*What the task requires*.
Rewrite the records with "screenshot" swapped for "screen capture" everywhere it occurs, leaving every other word as it stands, and omit the pictures.

※

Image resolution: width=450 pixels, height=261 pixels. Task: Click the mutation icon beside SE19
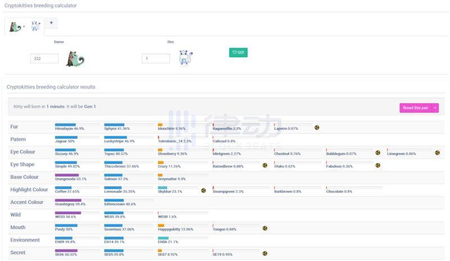265,254
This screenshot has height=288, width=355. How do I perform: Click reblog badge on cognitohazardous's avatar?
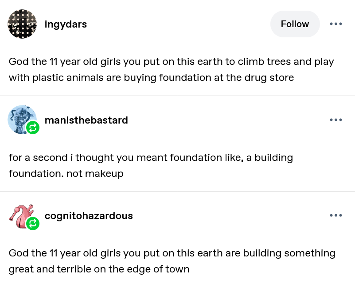(33, 224)
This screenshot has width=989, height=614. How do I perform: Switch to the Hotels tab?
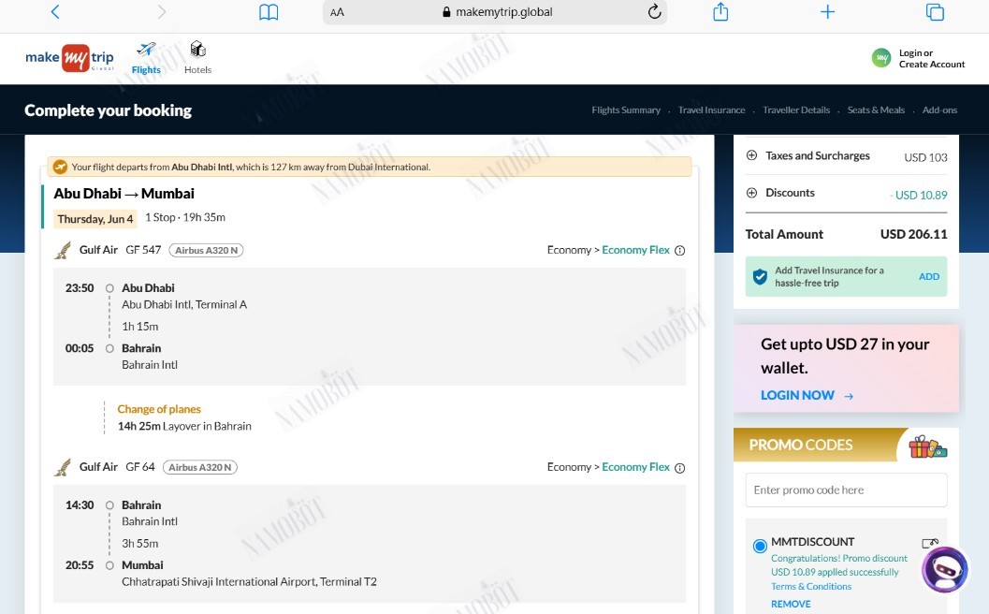[x=198, y=58]
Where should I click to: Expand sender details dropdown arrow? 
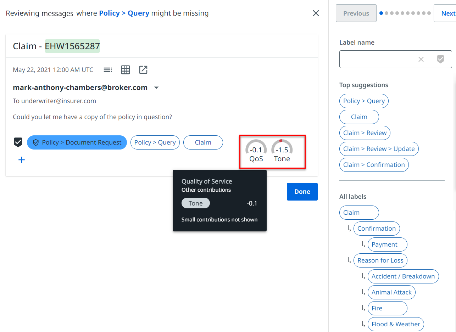pos(156,88)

※

*Exercise solution*.
Image resolution: width=450 pixels, height=261 pixels. Task: Click the mutation icon beside SE19
265,254
This screen capture has height=288, width=355. How do I perform: Click reblog badge on cognitohazardous's avatar?
(33, 224)
This screen capture has width=989, height=614. How do I perform: Switch to the Hotels tab?
[x=198, y=58]
Where should I click to: Expand sender details dropdown arrow? 
pos(156,88)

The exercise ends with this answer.